Николай Иванович так расстроился, что на его честные глаза навернулись слезы. Он отер их платком и с ненавистью посмотрел на расстроенную жену.
– Мне кажется, за нами следят, – тихо предупредила я и общим страхом тотчас восстановила мир в добром семействе.
– Где? Где следят? Кто следит? – всполошились Барановы и столкнулись головами в тесном заднем окошке.
– А может быть, и не следят, – с сомнением сказала я, – вон человек скачет верхом на лошади. Как узнаешь, следит он за нами или нет?
Так мы и ехали до самой квартиры Барановых на Каменном острове. Жили они в просторном съемном флигеле с детьми и слугами. Уложив Николая Ивановича в постель, я сразу же собралась идти «устраивать свою жизнь», но Елена Даниловна, запутанная капризами мужа, принялась меня умолять ненадолго у них остаться. Пришлось ей объяснить, что мне нужно срочно сменить военную форму и купить себе штатскую одежду, чтобы запутать преследователей.
– Так зачем вам покупать? – тотчас нашла она выход из положения. – У нашего старшенького много платья, которое ему уже мало, а вам будет в самый раз! Останьтесь, голубчик, хоть до вечера, Николай Иванович при вас почти не капризничает! Что вам потерять день ради спокойствия такого достойного человека!
Относительно «достойности» Баранова я усомнилась, но польстилась на возможность переодеться без ущерба своему тощему кошельку. Елена Даниловна тотчас приказала служанке принести старое платье старшего сына, и мы с ней начали подбирать мне платье.
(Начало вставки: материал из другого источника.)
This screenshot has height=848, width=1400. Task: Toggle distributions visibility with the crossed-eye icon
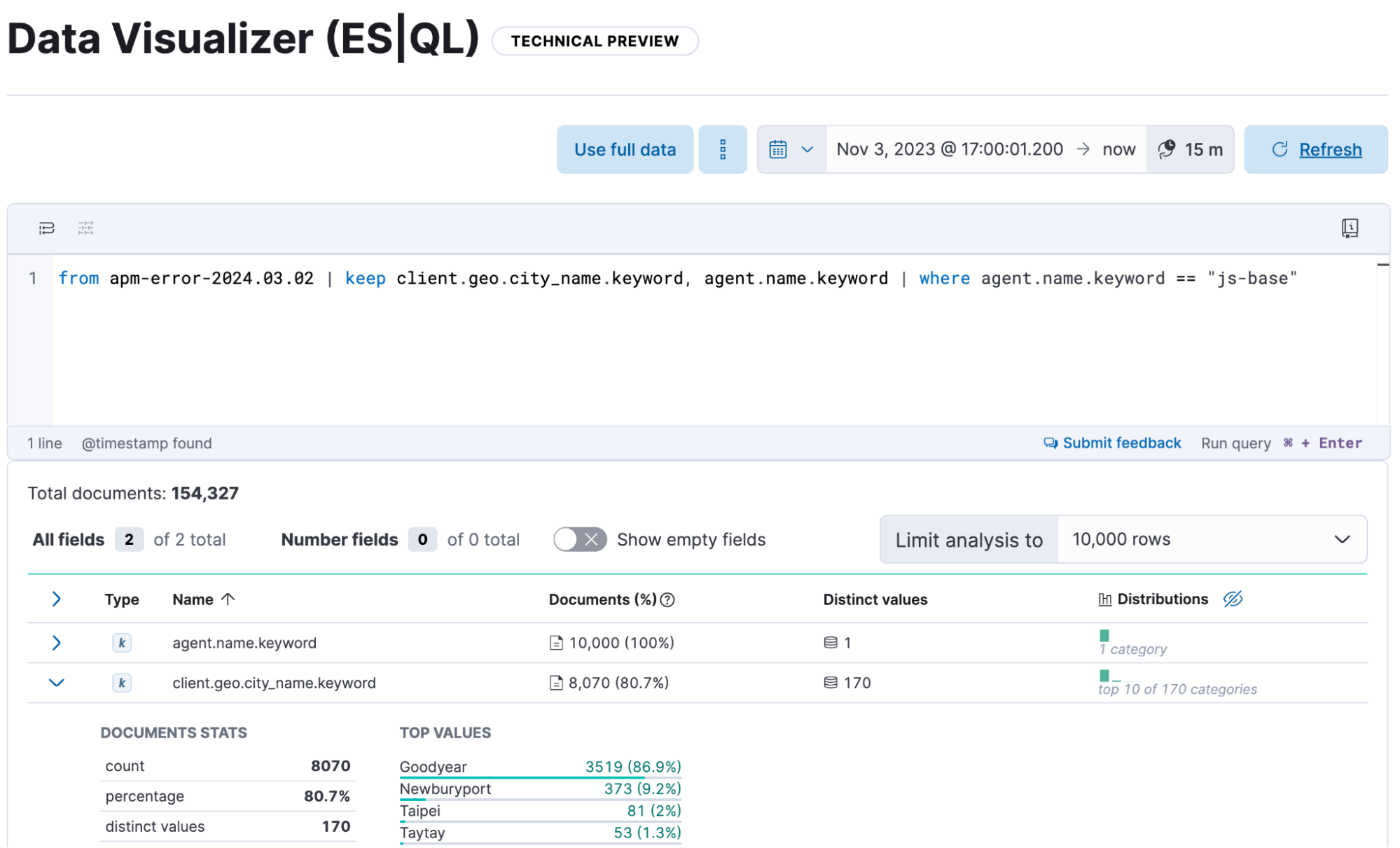pos(1233,599)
Скоро я оказалась экипирована почти на все случаи жизни, во всяком случае, одежды мне должно было хватить до осенних холодов. Она была ношенная, не последней моды, зато теперь я вполне соответствовала образу сына небогатого священника. Единственно проблемой оставались длинные волосы. Носить военный парик, под которым я их прятала, при штатском платье было нельзя, а стричься мне очень не хотелось. Поэтому, решила пока остаться в мундире.
Только я успела переодеться в военную форму, как к Барановым приехал Воронцов. Оказалось, что он был ранним утром у Щербатовой, узнал у нее о наших ночных приключениях и прискакал удостовериться, что со мной все в порядке. Как почти все родовые дворяне, состоявшие друг с другом в родстве или свойстве, он кем-то приходился Барановыми и его визит к ним не был неприличен.
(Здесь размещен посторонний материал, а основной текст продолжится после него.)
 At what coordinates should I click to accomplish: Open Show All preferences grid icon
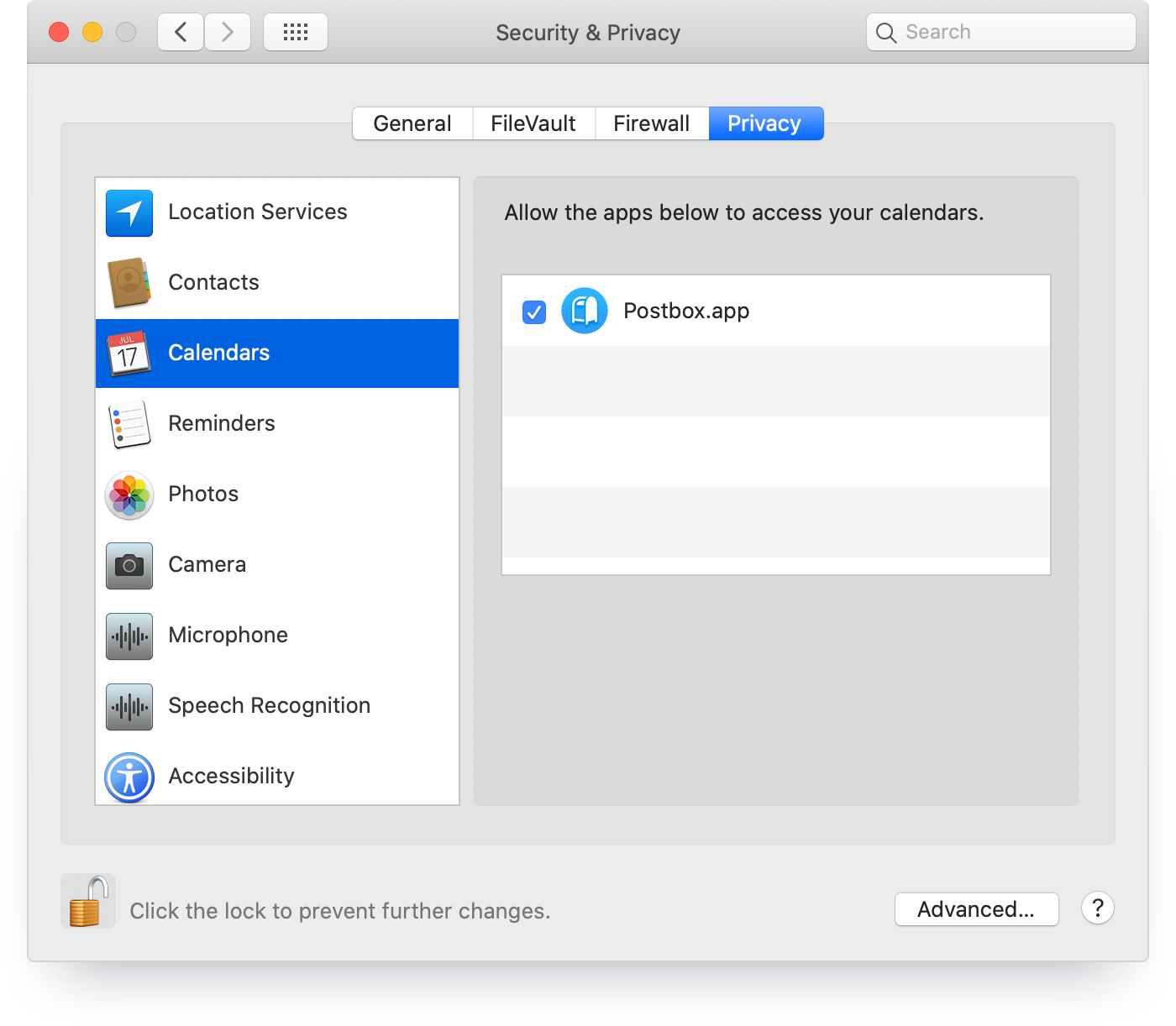point(295,32)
Мишу радушно приняли, и три раза кряду рассказали о великом подвиге Николая Ивановича, один на один сражавшегося с целой бандой разбойников. Воронцов вежливо слушал, восхищался героическим Барановым, но сам думал исключительно обо мне и нетерпеливо ждал, когда мы останемся хоть ненадолго, наедине. Я сначала решила, что у него насчет меня какие-то неприличные планы, но скоро поняла, что к нежностям его нетерпение не имеет прямого отношения… Пока же визит протекал вяло, Барановы все никак не могли наговориться, а Миша при своем хорошем воспитании не умел прервать их болтовню.
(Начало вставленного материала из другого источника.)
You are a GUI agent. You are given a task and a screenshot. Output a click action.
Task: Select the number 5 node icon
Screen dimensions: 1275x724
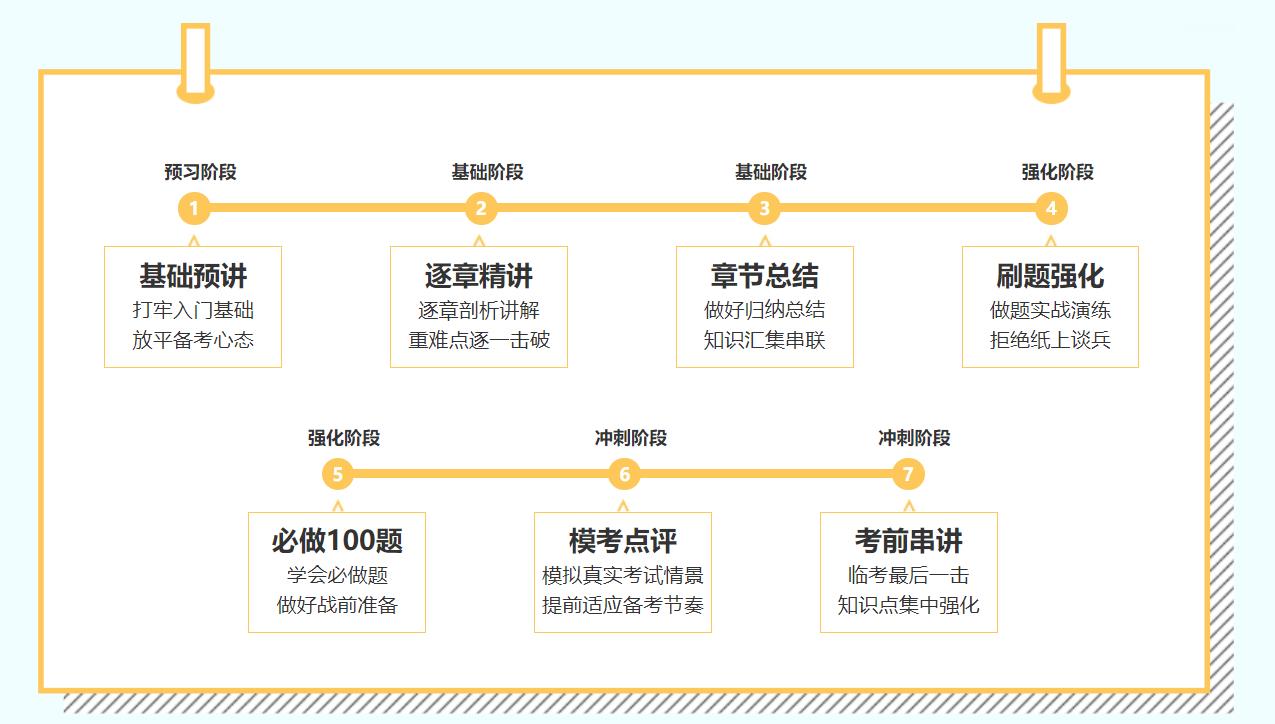(x=338, y=475)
– Когда я вдруг увидел во мраке ночи страшную харю разбойника, – в четвертый раз принялся рассказывать Николай Иванович, – будто вспышка молнии осветила мое сознание! Кругом были одни женщины, и только я один мог ценой своей жизни послужить им защитой и утешением! Тогда я вспомнил, что на груди у меня таится пистолет, заряженный заговоренной пулей…
– Вот именно! – перебила я Баранова. – Михаил Семенович должен мне непременно показать, как нужно стрелять заговоренными пулями!
Николай Иванович споткнулся на полуслове, не сразу поняв, какое имеет отношение его подвиг к пулям и Воронцову, однако я уже тянула Мишу за рукав к выходу. Создалась небольшая неловкость, которую молодой граф легко исправил улыбкой и комплиментом радушным хозяевам, после чего мы с ним вышли во двор.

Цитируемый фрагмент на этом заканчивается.